* _Text shown_
Get the Most from Your Treadmill
The treadmill. As a runner thoughts immediately come to mind when it is mentioned. Usually you either embrace it or loathe it.
I tend to be in the loathe category and affectionately refer to it as the “dreadmill”. Perhaps that comes from the fact that I never started out running on a treadmill for exercise. It became something I did in the absence of a indoor running track at a health club when I couldn’t get outside to run.
Don’t think of the treadmill as a necessary evil, attempt to compare it to running outdoors or something you wish you didn’t have to use from time to time, but instead a specialized piece of equipment to improve your running.
Many people start off running on one to lose weight and transition to running outside. But there is also a sizable number of seasoned runners that use them only in a pinch to not let their running routine get off track. In both cases, there are some best practices to get the most out of your treadmill time.
Simulate Being Outdoors
A lot of the reason you are on a treadmill probably is because being outside isn’t practical. But you should aim to replicate as much as you can about being outside when inside. Being indoors means you lose the natural wind resistance of forward motion while running. To compensate for this, raise the incline of the treadmill to 1% or 2%. Having a gentle incline better simulates being outdoors.

* _Questions to answer_
(a) In the treadmill text, what incline does the author recommend to make up for the wind resistance lost indoors?
(b) Write out the treadmill text from "Don’t think of" to "improve your running.", swapping "specialized piece of equipment" for "dedicated training tool".

* _Source data_
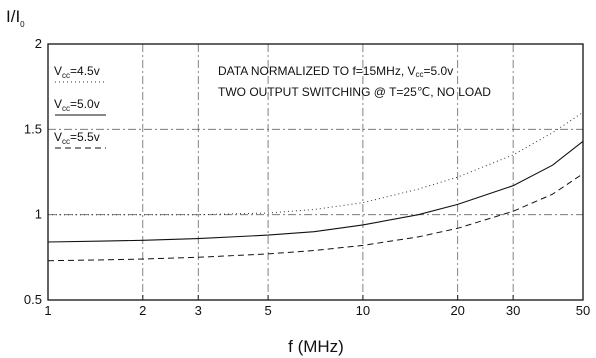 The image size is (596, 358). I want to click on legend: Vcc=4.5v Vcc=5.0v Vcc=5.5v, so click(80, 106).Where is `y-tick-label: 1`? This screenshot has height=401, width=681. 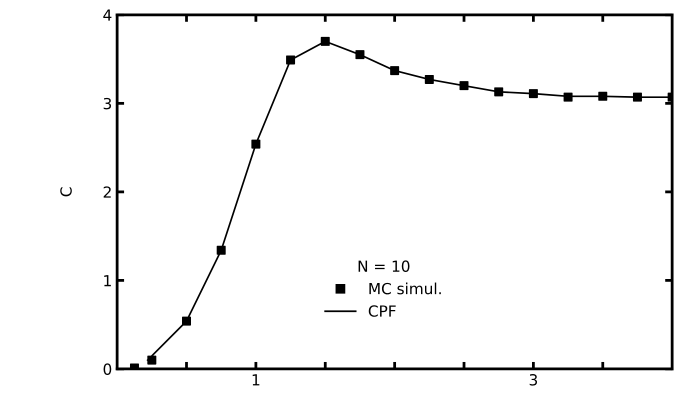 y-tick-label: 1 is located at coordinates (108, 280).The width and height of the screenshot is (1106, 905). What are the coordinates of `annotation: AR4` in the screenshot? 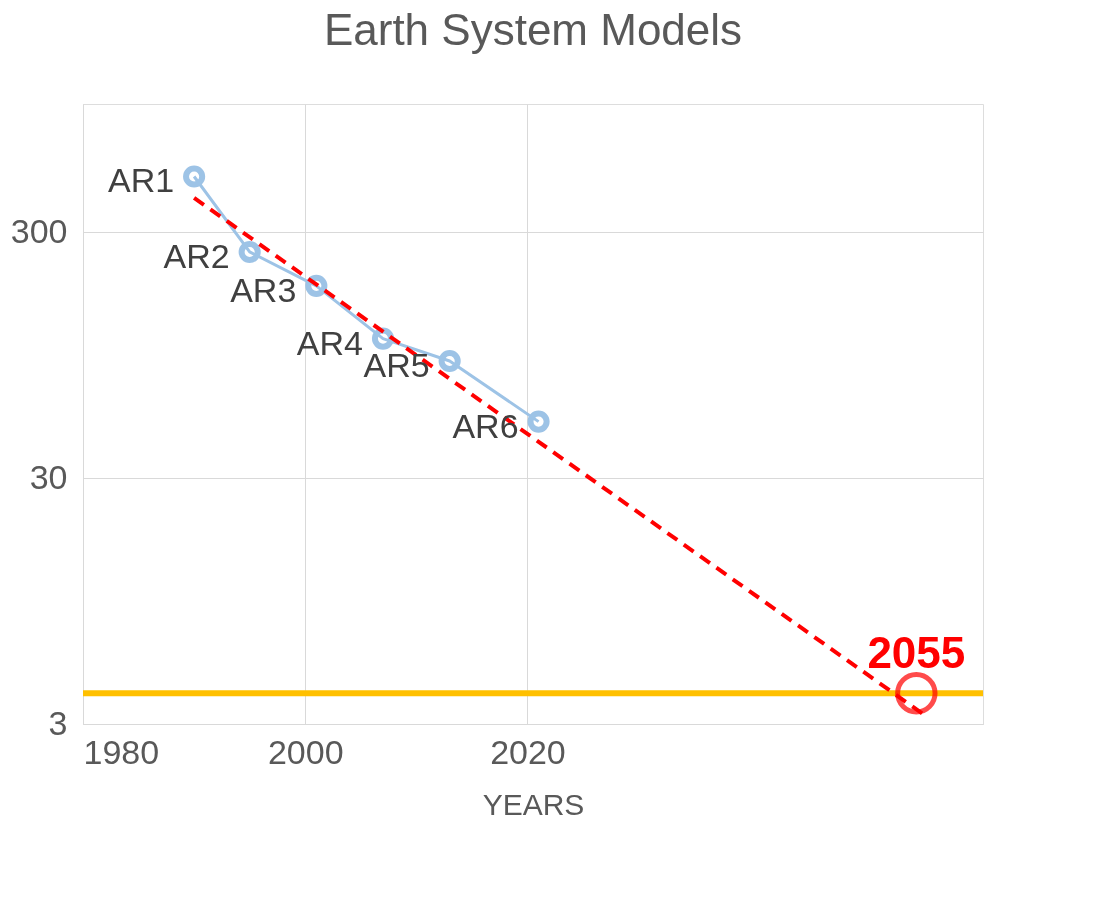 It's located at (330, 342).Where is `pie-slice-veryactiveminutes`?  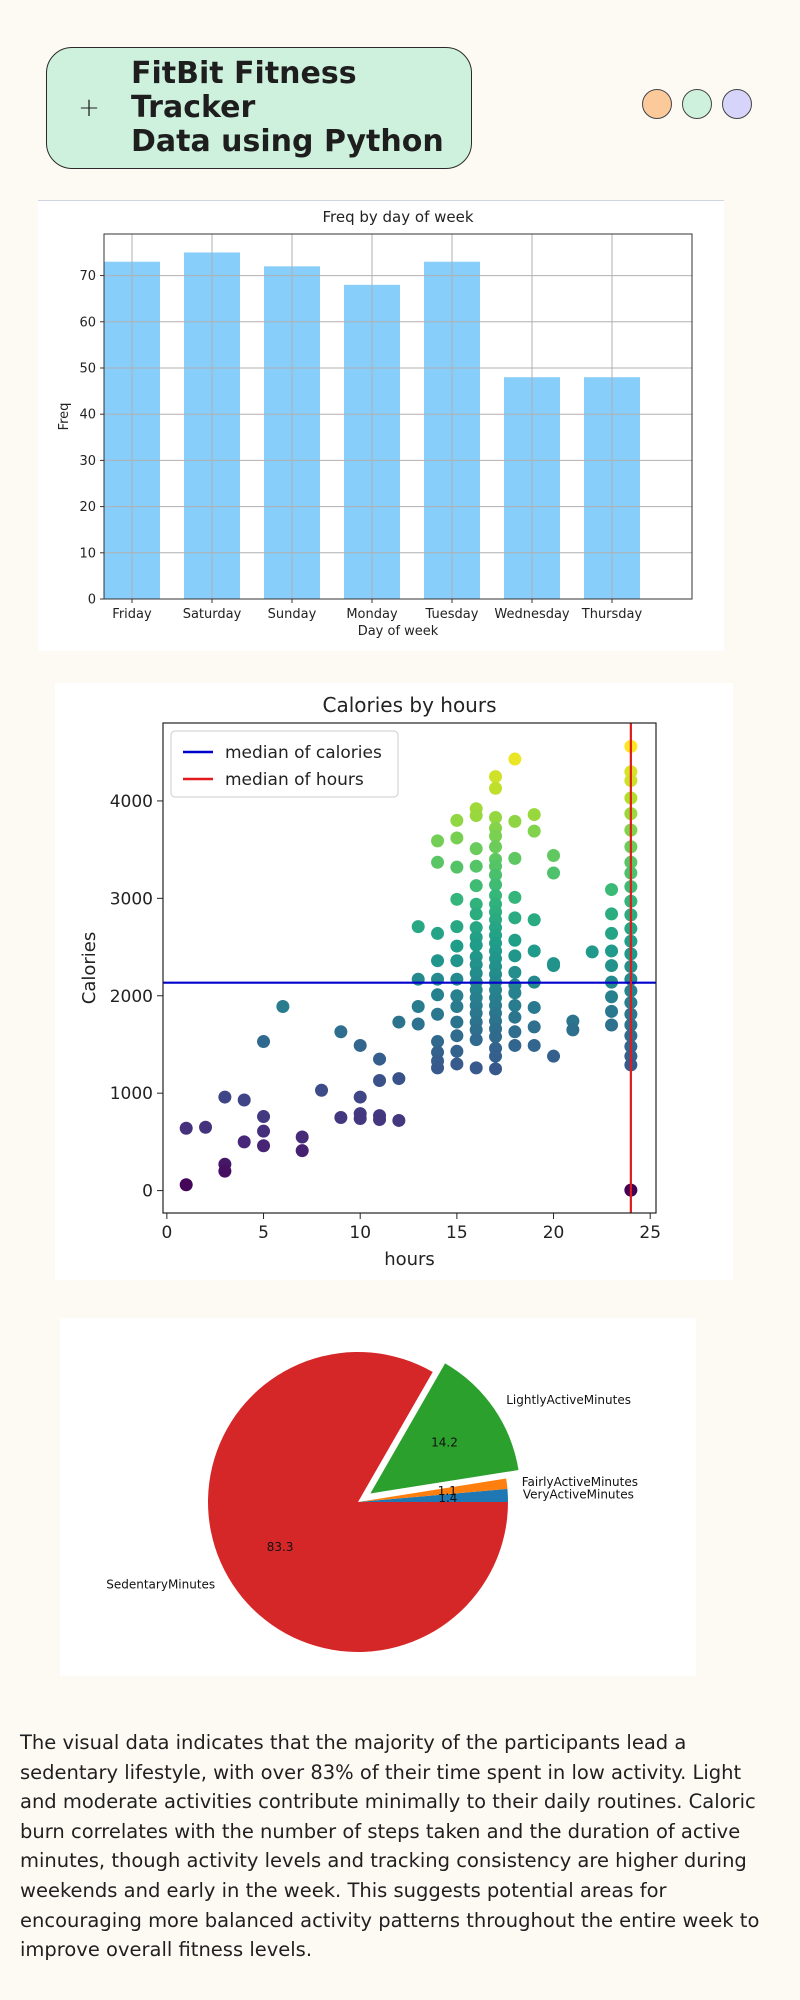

* _Answers_
(a) 1% or 2%

(b)
Don’t think of the treadmill as a necessary evil, attempt to compare it to running outdoors or something you wish you didn’t have to use from time to time, but instead a dedicated training tool to improve your running.